To do:
Set down precisely the lines from the line with "Task: Click the plus icon to add client" through the end of the material, inclusive, and no pictures.

-- -- --

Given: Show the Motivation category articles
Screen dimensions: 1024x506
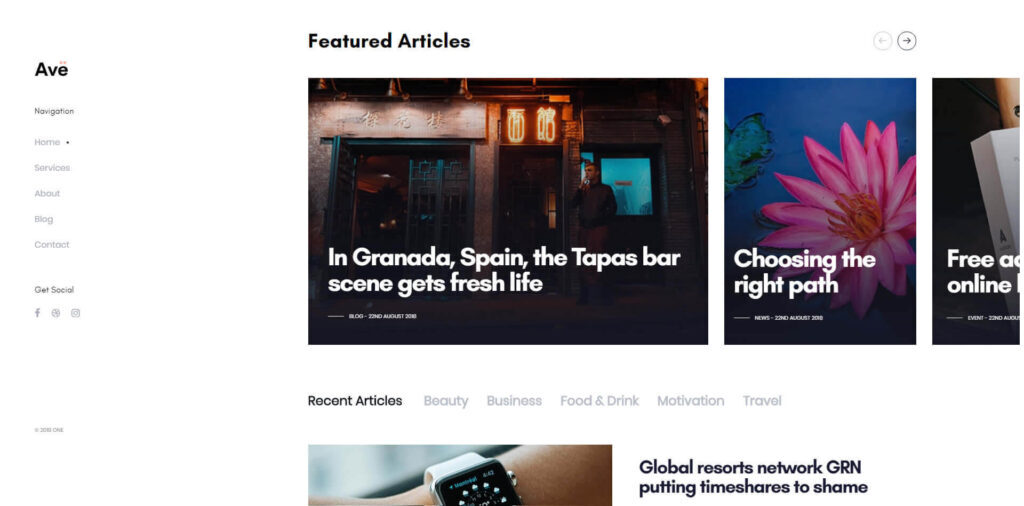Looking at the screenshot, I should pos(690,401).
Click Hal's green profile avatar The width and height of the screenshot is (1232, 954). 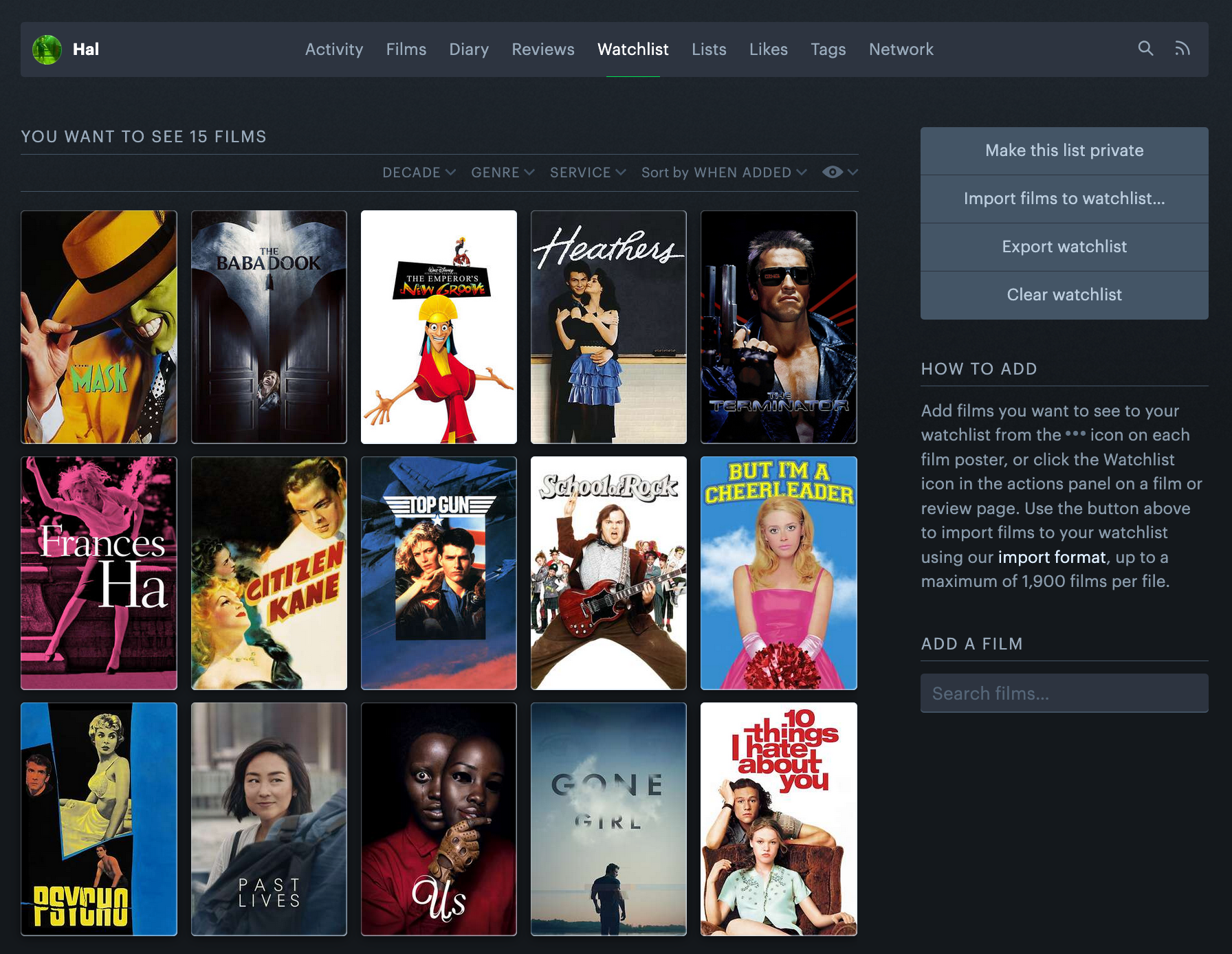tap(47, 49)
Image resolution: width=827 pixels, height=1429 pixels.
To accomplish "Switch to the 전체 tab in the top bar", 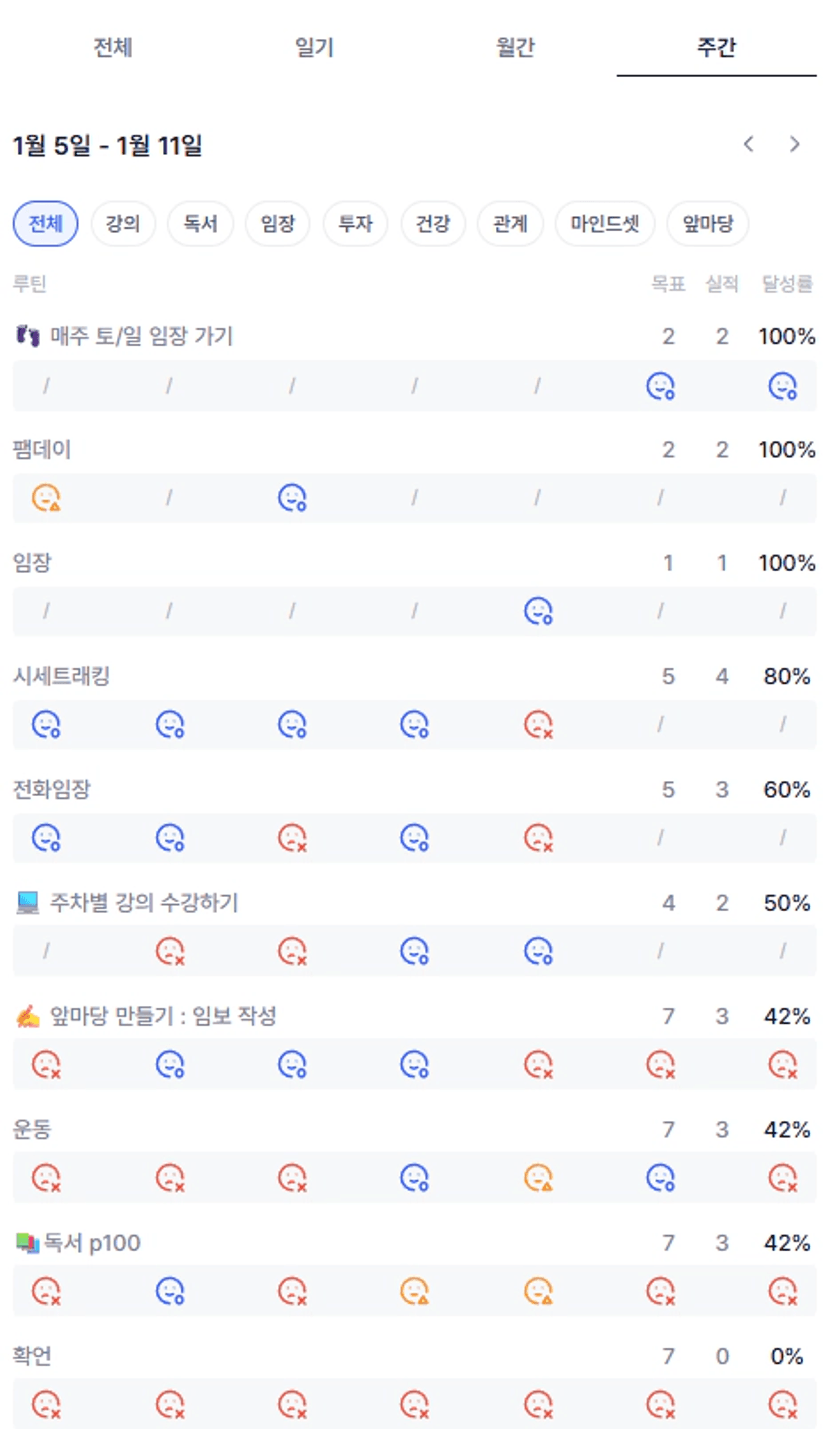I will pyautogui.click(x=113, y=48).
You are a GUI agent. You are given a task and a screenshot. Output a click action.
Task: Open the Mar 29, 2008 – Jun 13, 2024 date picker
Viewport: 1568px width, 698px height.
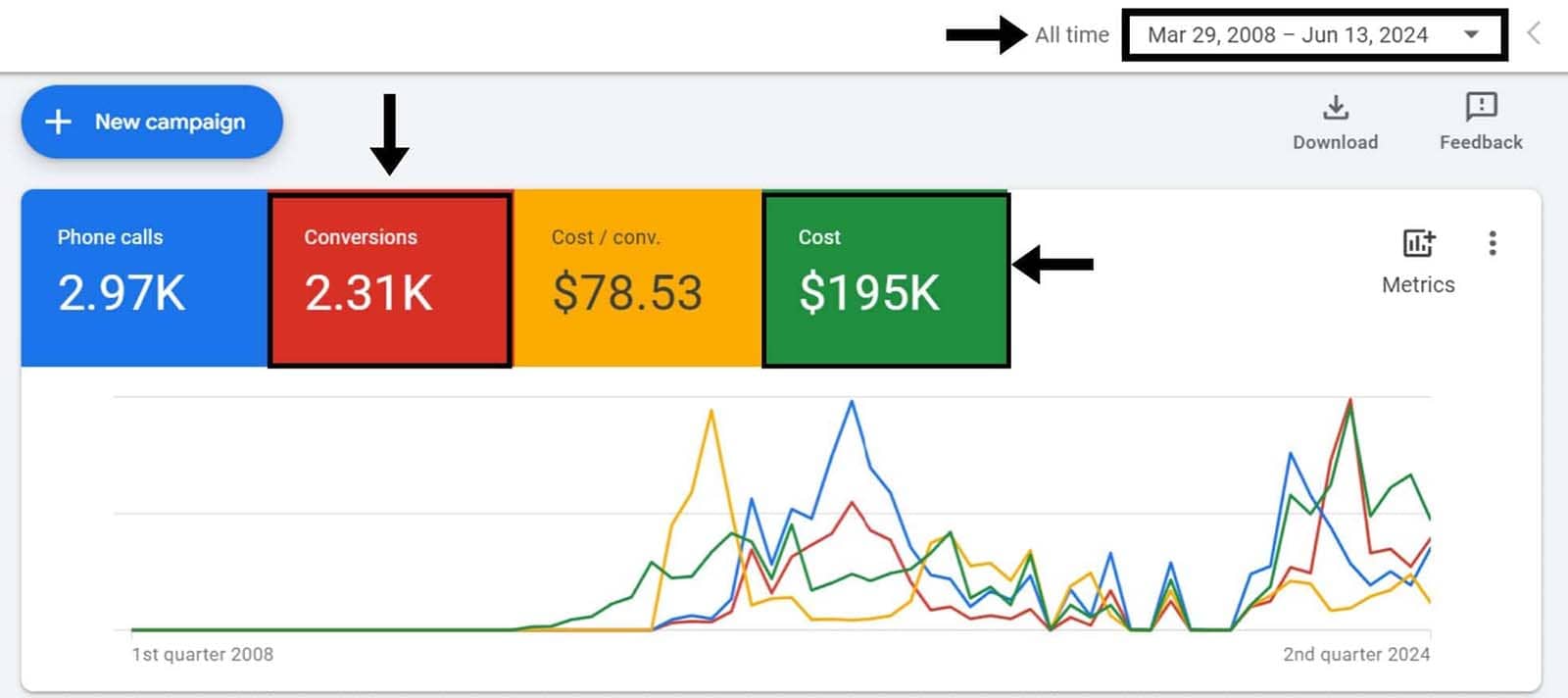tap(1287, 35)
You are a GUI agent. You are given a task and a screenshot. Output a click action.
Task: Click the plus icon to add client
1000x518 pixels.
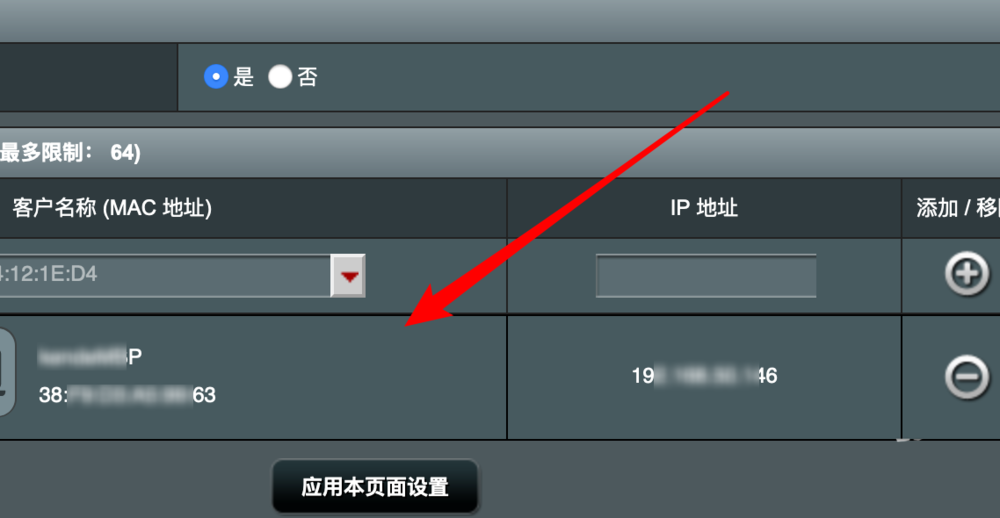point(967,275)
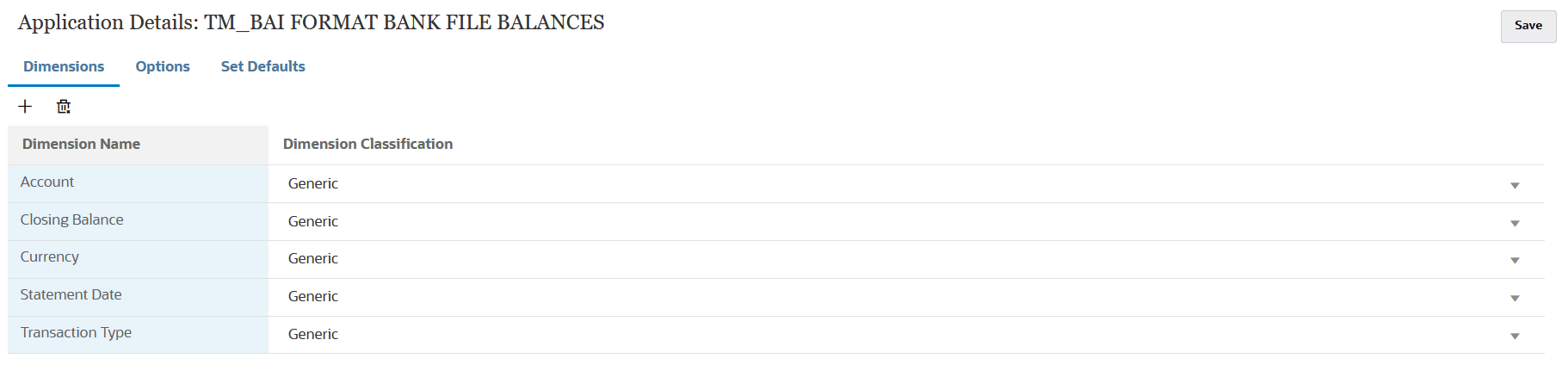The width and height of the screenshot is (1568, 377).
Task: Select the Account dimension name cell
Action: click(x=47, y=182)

-- -- --

Written reply:
Task: Click the plus icon to add client
1000x518 pixels.
point(967,275)
The width and height of the screenshot is (1568, 377).
Task: Select the Account dimension name cell
Action: click(x=47, y=182)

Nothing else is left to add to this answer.